Cold Start Expectations

When scaling from zero, expect these timelines:

Phase	Duration	What Happens
Node provisioning	2-5 min	GKE finds a GPU node (spot may take longer)
Container startup	20-40s	Pull image, start process
Model loading	10-120s	Load weights to GPU (from cache or HuggingFace)

Total: 3-7 minutes from first request to first response. See Scale-from-Zero for the full flow and troubleshooting.

Cost Optimization

GPU nodes scale to zero during idle periods. Configure cooldown based on your traffic patterns:

Consistent traffic: Lower cooldown (300s) for responsive scaling
Bursty traffic: Higher cooldown (900s) to avoid thrashing
Dev/test: Use spot instances for 60-70% cost savings

Terraform Setup

The examples/dev-l4-spot example in superlinked/terraform-google-sie provisions a complete GKE cluster with an L4 spot GPU pool via the published superlinked/sie/google Terraform registry module.

Prerequisites

See Path A. Terraform and Helm in the Prerequisites section at the top of this page.

Initialize

git clone https://github.com/superlinked/terraform-google-sie.git
cd terraform-google-sie/examples/dev-l4-spot

# Set project ID
export TF_VAR_project_id="your-project-id"

# Initialize Terraform
terraform init

Plan and Apply

# Review changes
terraform plan

# Deploy cluster (15-20 minutes)
terraform apply

Configure kubectl

# Get credentials
$(terraform output -raw kubectl_command)

# Verify cluster
kubectl get nodes

Variables

Key configuration options for the superlinked/sie/google module:

Variable	Default	Description
`project_id`	(required)	GCP project ID
`region`	`us-central1`	GKE cluster region
`cluster_name`	`sie-dev`	Name of the GKE cluster
`gpu_node_pools`	L4 pool	List of GPU node pool configurations
`create_artifact_registry`	`true`	Provision an Artifact Registry for custom images
`deployer_service_account`	`""`	Email of the SA running Terraform (optional, for CI/CD)

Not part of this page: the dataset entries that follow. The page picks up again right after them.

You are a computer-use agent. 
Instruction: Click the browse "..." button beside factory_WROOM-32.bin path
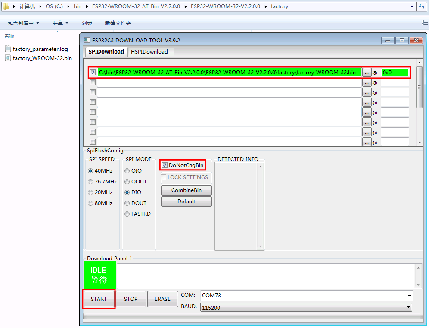[x=367, y=72]
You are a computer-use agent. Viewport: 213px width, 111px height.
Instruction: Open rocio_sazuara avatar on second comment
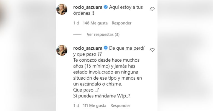pos(62,50)
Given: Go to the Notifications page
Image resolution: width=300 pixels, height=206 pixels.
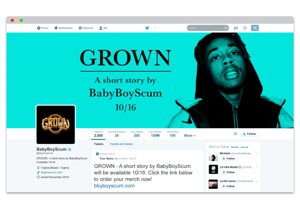Looking at the screenshot, I should point(63,28).
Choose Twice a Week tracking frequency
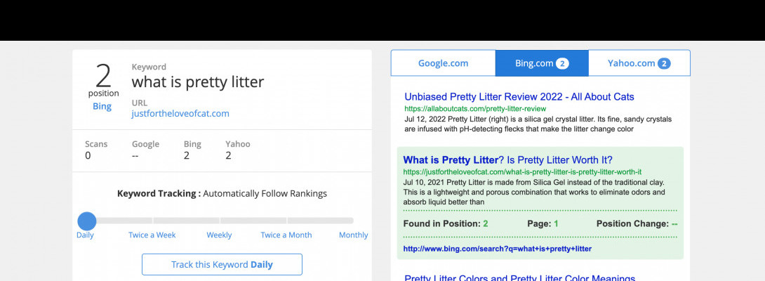 (x=152, y=235)
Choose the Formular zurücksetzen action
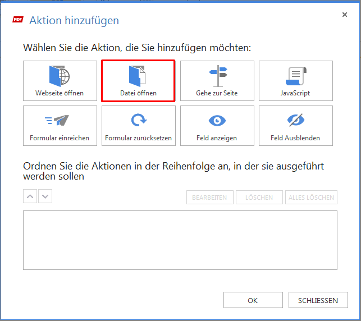The image size is (361, 321). pyautogui.click(x=139, y=126)
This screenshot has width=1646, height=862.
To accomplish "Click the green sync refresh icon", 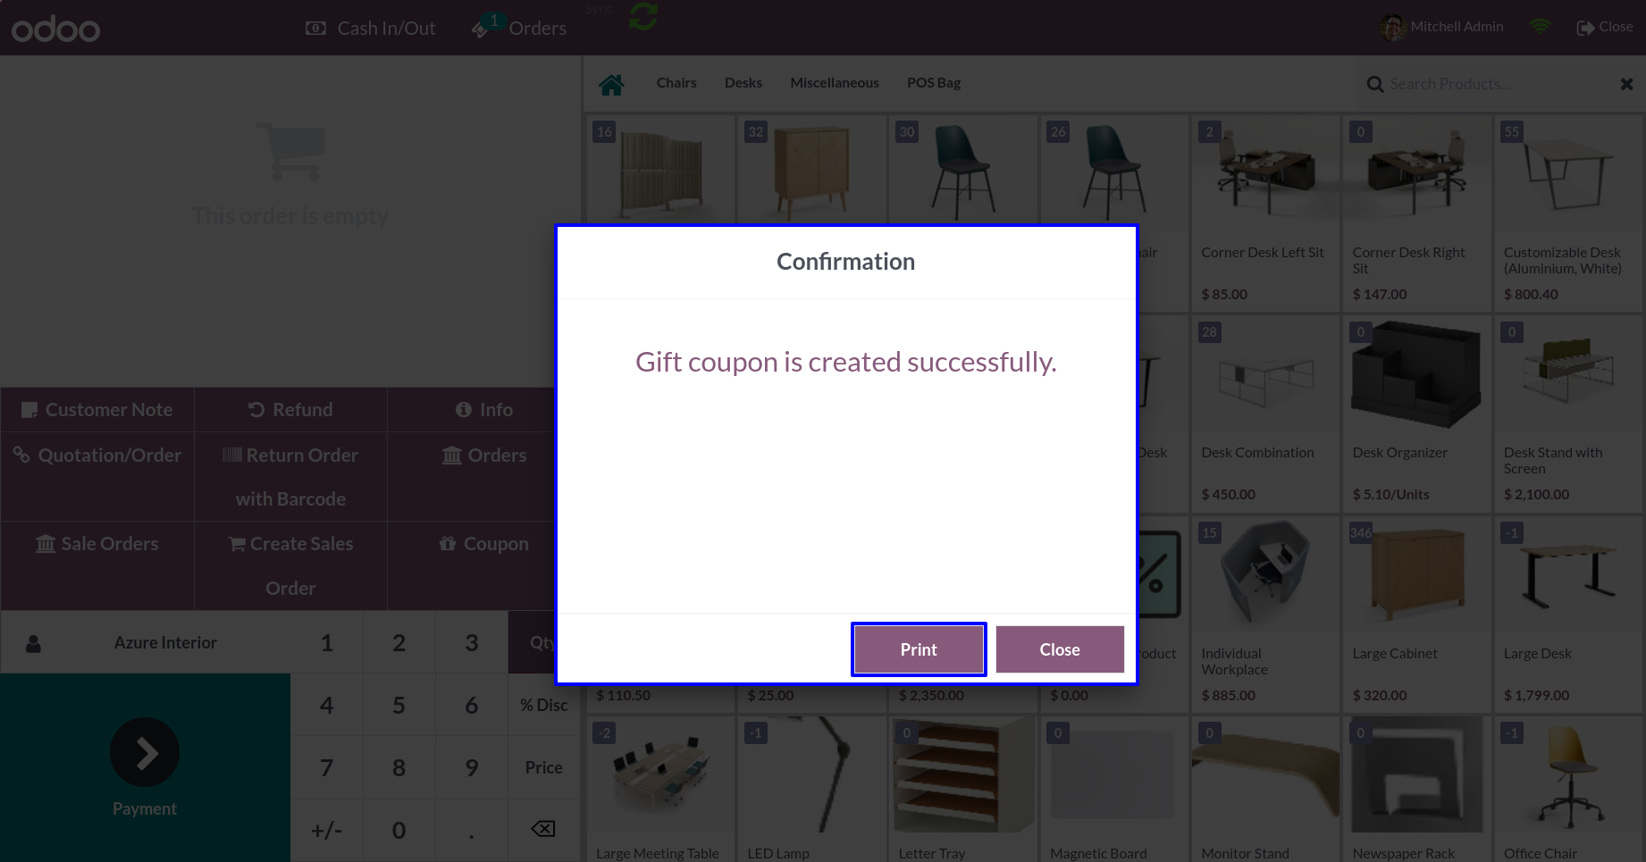I will pyautogui.click(x=643, y=16).
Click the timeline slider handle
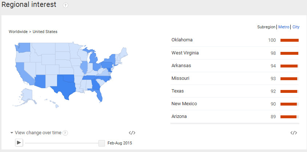The width and height of the screenshot is (307, 152). 102,143
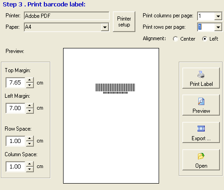Click the Left Margin value field
This screenshot has height=190, width=224.
pos(15,108)
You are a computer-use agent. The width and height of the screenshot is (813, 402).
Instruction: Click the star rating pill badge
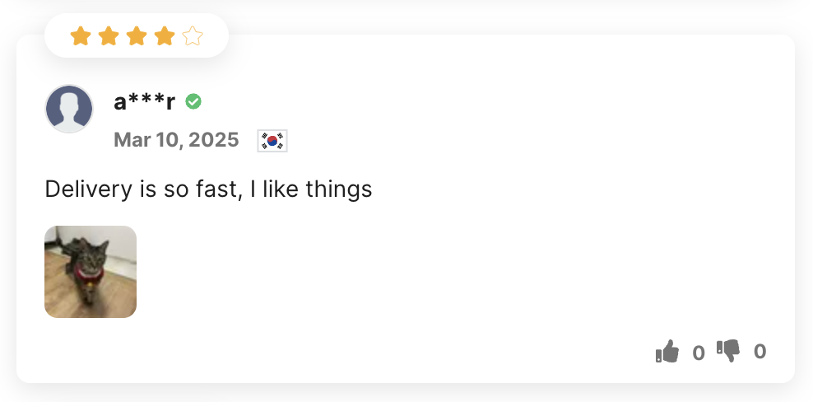point(137,35)
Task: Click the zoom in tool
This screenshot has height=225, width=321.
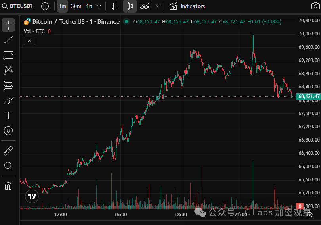Action: [x=8, y=166]
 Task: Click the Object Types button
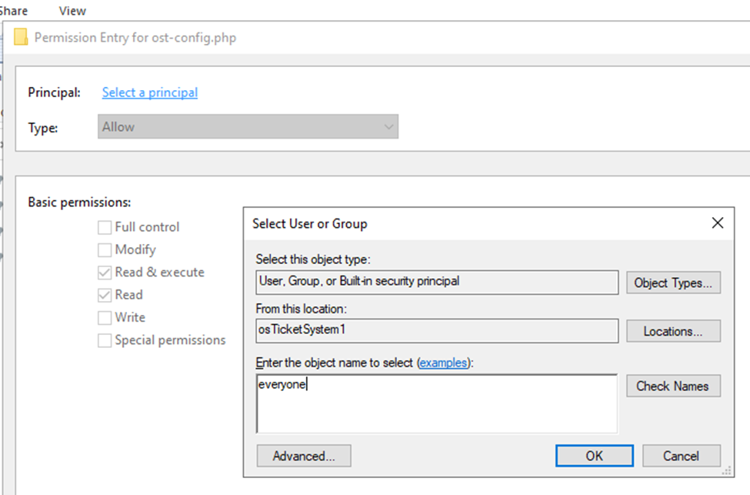(673, 283)
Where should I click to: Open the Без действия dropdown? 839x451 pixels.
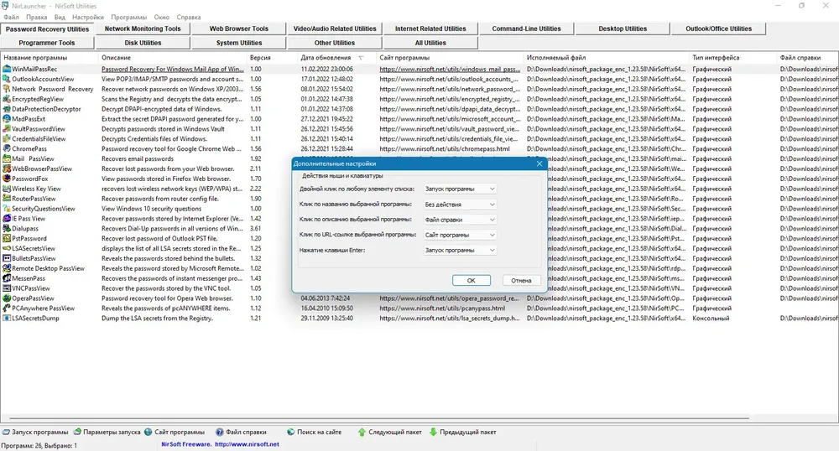(460, 205)
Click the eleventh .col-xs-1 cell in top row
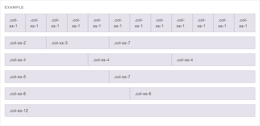The image size is (260, 126). pos(224,23)
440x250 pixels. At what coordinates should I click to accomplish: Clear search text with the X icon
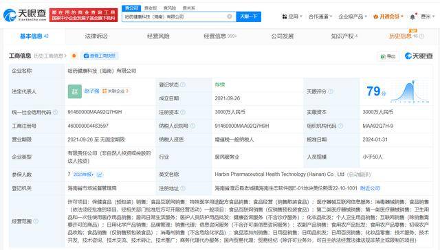(x=229, y=16)
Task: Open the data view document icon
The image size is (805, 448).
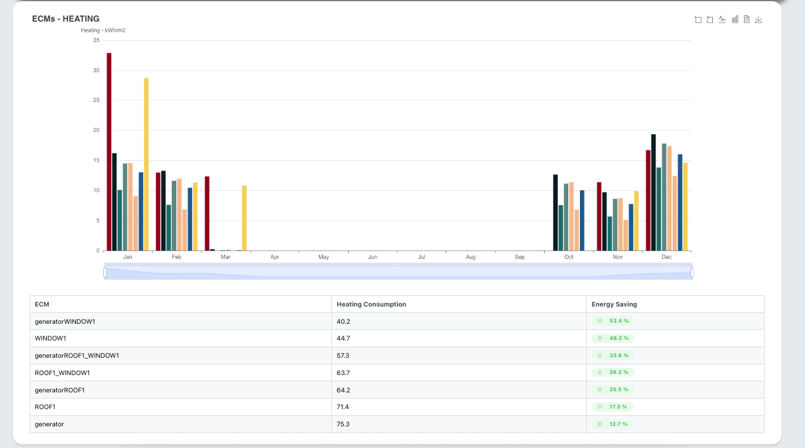Action: pos(746,20)
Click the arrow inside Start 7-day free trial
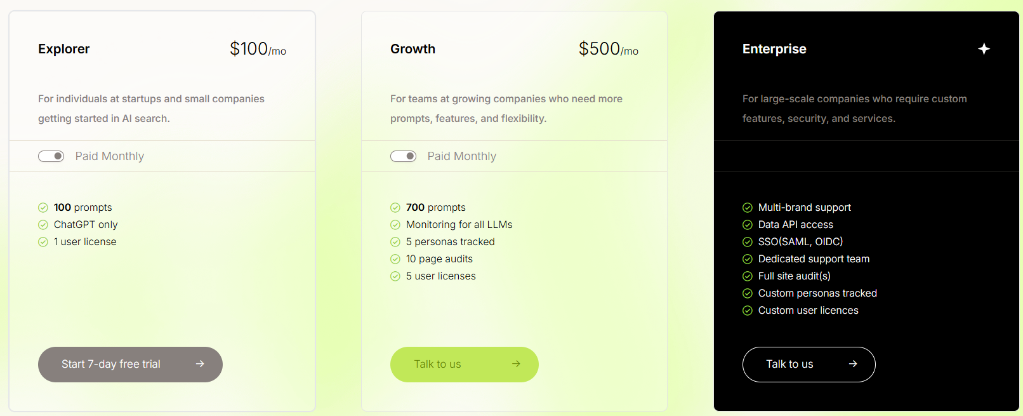This screenshot has height=416, width=1023. coord(200,364)
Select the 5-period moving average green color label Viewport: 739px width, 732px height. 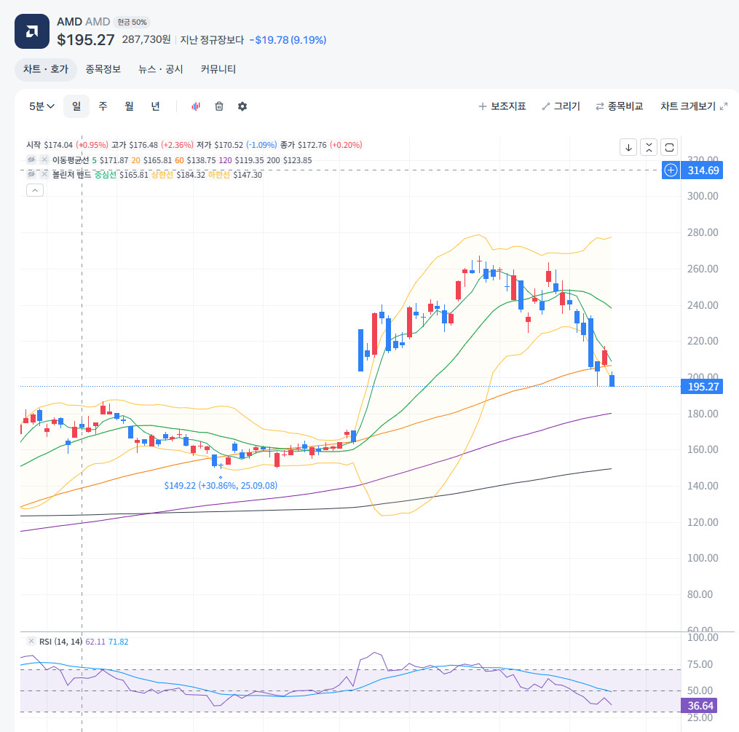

Example: Production Multi-GPU

module "sie_gke" {
  source  = "superlinked/sie/google"
  version = "0.6.6"

  project_id   = "my-project"
  region       = "us-central1"
  cluster_name = "sie-prod"

  gpu_node_pools = [
    {
      name           = "l4-pool"
      machine_type   = "g2-standard-8"
      gpu_type       = "nvidia-l4"
      gpu_count      = 1
      min_node_count = 1    # Keep 1 warm
      max_node_count = 20
      spot           = false
    },
    {
      name           = "a100-pool"
      machine_type   = "a2-highgpu-1g"
      gpu_type       = "nvidia-tesla-a100"
      gpu_count      = 1
      min_node_count = 0
      max_node_count = 10
      spot           = true
    }
  ]
}

Helm Installation

Deploy SIE to an existing GKE cluster using Helm. The chart packages KEDA, kube-prometheus-stack, DCGM Exporter, Loki, and Alloy as optional sub-charts; they default to install: false. The smoke test below works with the core services: gateway, config, NATS, and GPU worker pods running the SIE server sidecar beside the Python sie-server adapter. To enable KEDA autoscaling and the observability stack described elsewhere on this page, add the following to the install command:

--set keda.install=true \
--set autoscaling.enabled=true \
--set kube-prometheus-stack.install=true \
--set dcgm-exporter.install=true

Prerequisites

See Path B. Helm into an existing GKE cluster at the top of this page. For gated models, export HF_TOKEN first; optional for the BAAI/bge-m3 smoke test. Omit both --set hfToken.create=true and --set hfToken.value=... entirely if you do not need it (leaving HF_TOKEN unset with the flags present creates an empty-token secret that will fail later on any gated-model request).

Install

Extract the Workload Identity service-account email from the terraform output and wire it into the chart via --set. The example also enables the L4 worker pool explicitly; the chart’s worker pools default to enabled: false.

# The `workload_identity_annotation` output is the full `key=email` pair;
# strip the prefix to get just the SA email for the --set value.
WI_SA=$(terraform output -raw workload_identity_annotation | cut -d= -f2)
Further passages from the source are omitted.